CGI operates on a very different model — a globally diversified IT consulting and outsourcing business with operations in 40-plus countries and 94,000 employees. Its lower beta (0.35) reflects the defensive nature of its revenue streams, making Wednesday’s sharp selloff feel somewhat disproportionate to the magnitude of the revenue miss. Wall Street analysts, per Zacks, still see a roughly 34% upside potential in the stock from current levels.
Constellation Software (TSX: CSU), while not reporting this week, was also moderately lower on Wednesday.

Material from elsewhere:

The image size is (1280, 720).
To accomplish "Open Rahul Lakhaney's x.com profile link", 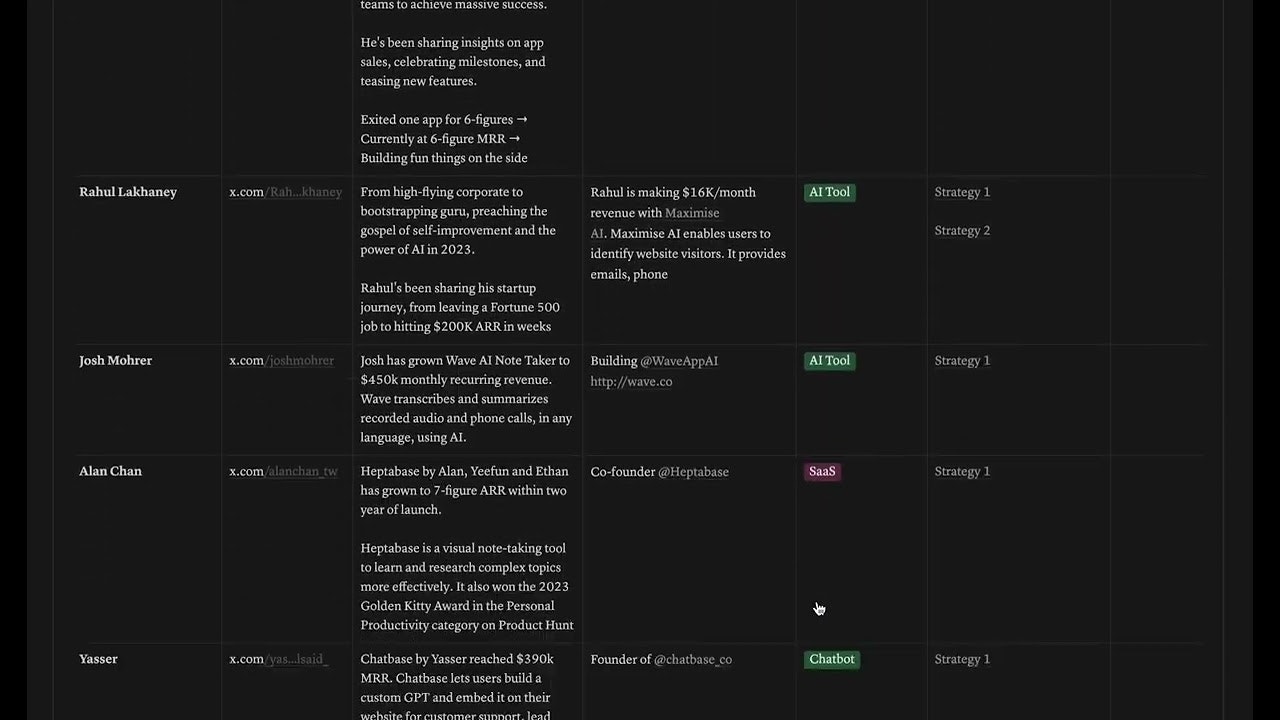I will 285,192.
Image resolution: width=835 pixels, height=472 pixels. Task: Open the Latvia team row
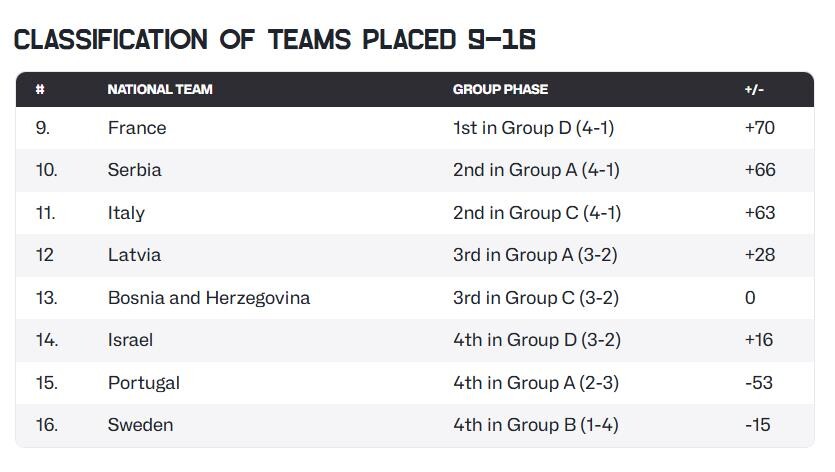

Investors should watch whether sentiment broadly improves in the Canadian software and technology space once the rate decision noise clears.
Also Read: Dividend paying stocks Canada
Risks to Watch
The most significant risk for Canadian growth stocks right now is multiple compression in a higher-for-longer rate environment. Both the BoC and the Fed are making rate decisions today, and while no changes are widely expected, any hawkish language could push long-duration growth stock valuations lower. Additionally, supply chain constraints — Celestica specifically cited component shortages in custom silicon and memory — could dampen near-term execution even if the long-term demand picture is strong.
For CGI, the risk is a deceleration in new bookings, particularly in government IT contracts, where budget pressures are intensifying in Canada and Europe.
What to Watch Next
Celestica’s Q2 2026 guidance range of $4.15–$4.45 billion in revenue and US$2.14–$2.34 in adjusted EPS will set expectations for the next quarter. On the macro side, today’s BoC rate announcement and any accompanying language on the growth outlook will matter. For CGI, investors should watch whether the stock stabilises near its 52-week low — analysts currently see significant mean-reversion potential.
Also Read: Best long term Canadian stocks
Final Outlook
Strong earnings failed to protect Canadian growth stocks from a risk-off unwind this week, raising questions about how much AI enthusiasm is already priced into leading names. Celestica’s operational results are genuinely impressive, and the CGI selloff looks overdone relative to the modest scale of its miss. However, sector sentiment is fragile, and macro headwinds are real.
Investors with a longer time horizon may view current prices in both CLS and GIB.A as more attractive entry points than they were last week. The underlying businesses remain competitive and growing.